One immediately recognizes here the Zen concept of “no-mind” as it appears in Japanese martial arts. It describes the peculiar form of self-forgetfulness involved in effective sport or combat. But this is surely an odd application of Buddhism, a religion of ascetic detachment from the world. As Suzuki (1970) explains it, “non-attachment” can be extended down to the level of attentive processes, freeing the actor from inhibiting concentration on either self or other. This loosening of focus banishes hesitation and fear and improves fighting performance. ‘”From this absolute emptiness,” states Takuan, “comes the most wondrous unfoldment of doing”‘ (Herrigel, 1960: 104).3
This is not the place to discuss the religious implications of no-mind. What interests me more in any case is the structure of the concept which is derived, by a subtle transformation, from the traditional Hindu and Buddhist notion of non-duality. According to the traditional notion conflict is illusory, as in Emerson’s famous poem, “Brahma:”
If the red slayer think he slays,
Or if the slain think he is slain,
They know not well the subtle ways
I keep, and pass, and turn again (Suzuki, 1970: 207).
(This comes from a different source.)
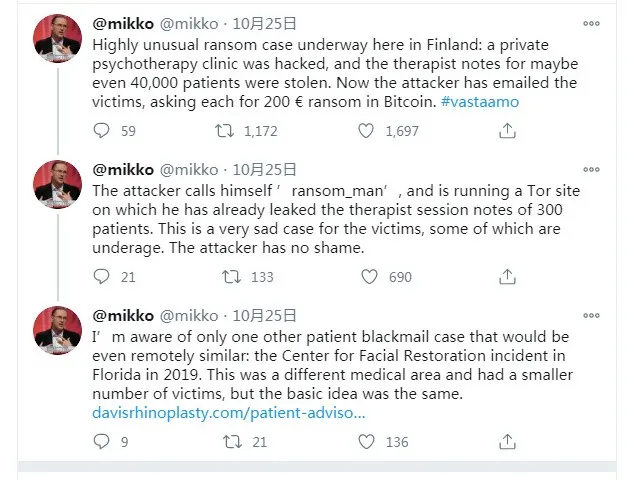The image size is (634, 480).
Task: Open the davisrhinoplasty.com patient advisory link
Action: click(x=228, y=410)
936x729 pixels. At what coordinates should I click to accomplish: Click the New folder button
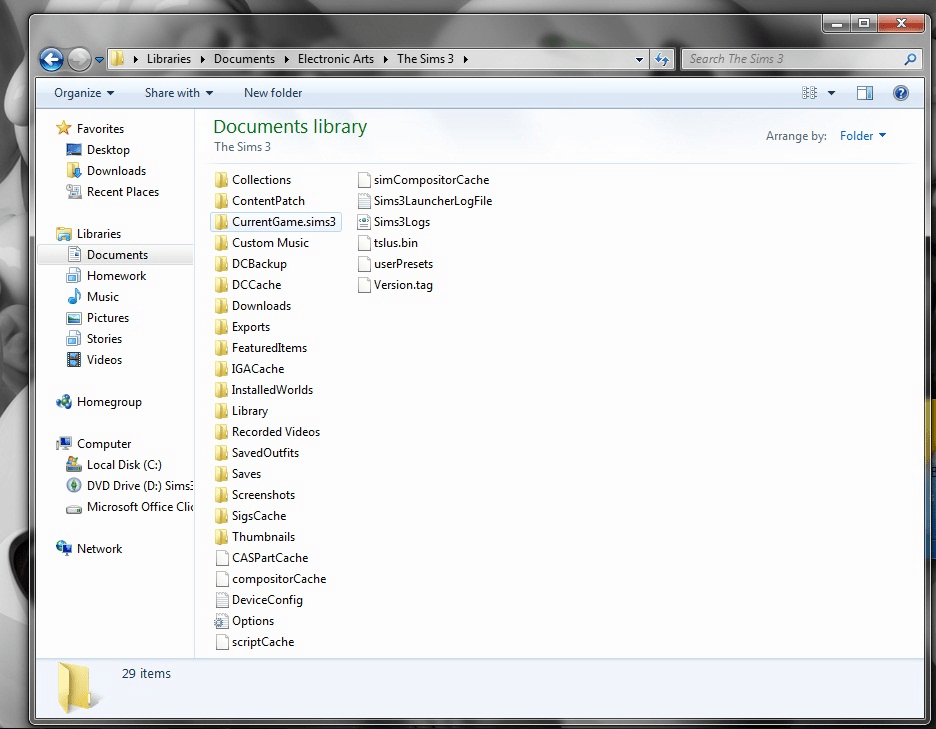coord(272,93)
Borges’ story, “The Theologians,” reaches a similar conclusion. Here is the heavenly coda to this account of a metaphysical dispute that ends tragically with one of the disputants burned at the stake: “In Paradise, Aurelian learned that, for the unfathomable divinity, he and John of Pannonia (the orthodox believer and the heretic, the abhorrer and the abhorred, the accuser and the accused) formed one single person” (1964: 126).
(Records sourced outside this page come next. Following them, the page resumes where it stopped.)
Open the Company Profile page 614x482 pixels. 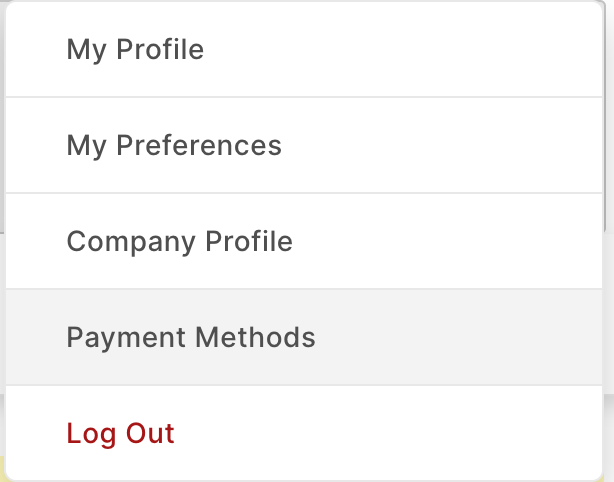click(x=304, y=241)
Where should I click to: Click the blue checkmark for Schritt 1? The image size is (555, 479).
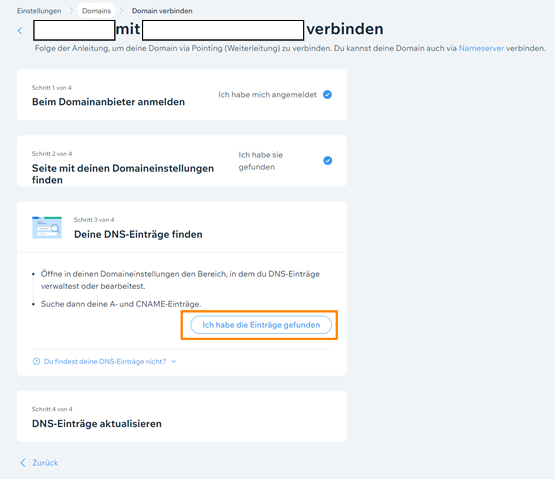click(x=327, y=95)
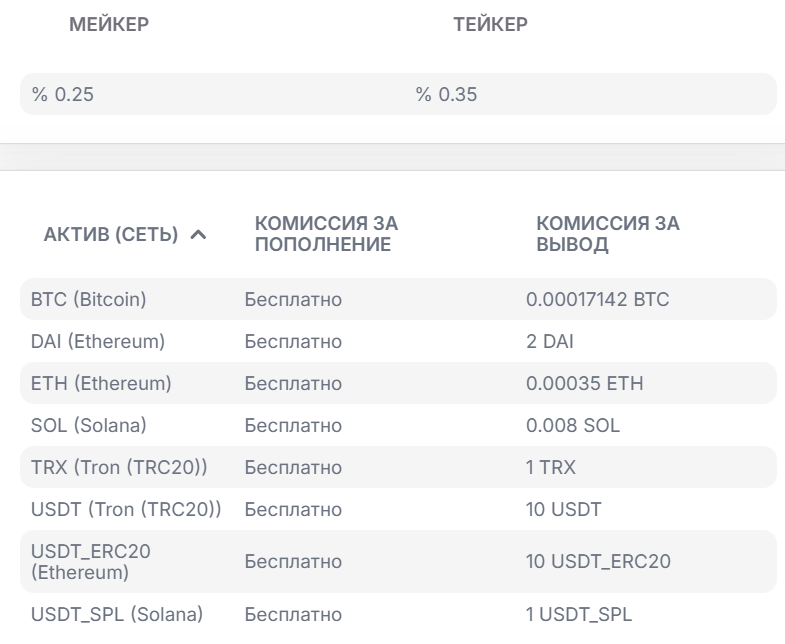This screenshot has height=644, width=785.
Task: Click the 0.00035 ETH withdrawal fee
Action: coord(585,384)
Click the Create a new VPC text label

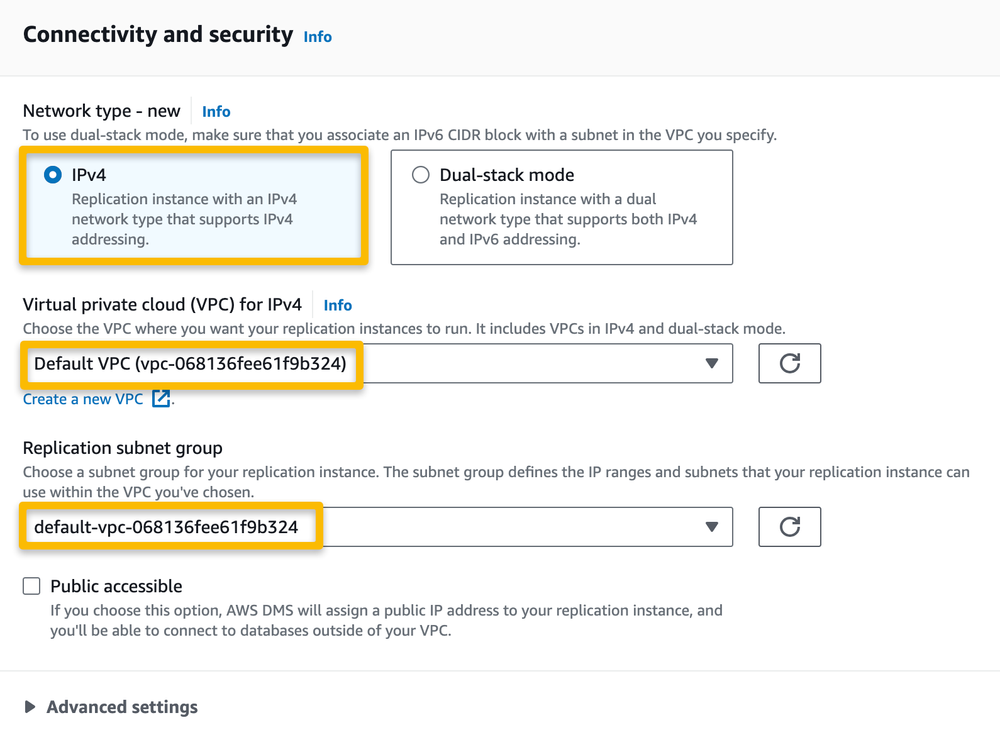point(85,398)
These works appear to invite us to occupy a “third” position above the fray: the “I” of Brahma or the theologians’ God. Presumably, if the swordsmen and the theologians could occupy this position themselves, their strife would cease and they would be reconciled in perfect understanding.
The doctrine of no-mind agrees that apparent dualities reveal a more fundamental unity. But what makes it so interesting is the elimination of the third position. It is conflict itself which is shown to be prior to the parties it joins, an underlying unity of which they are mere projections. True non-duality therefore cannot be achieved by observing the conflicts in which others are plunged, no matter how dialectically. Such an observer would still stand in dualistic opposition to its object.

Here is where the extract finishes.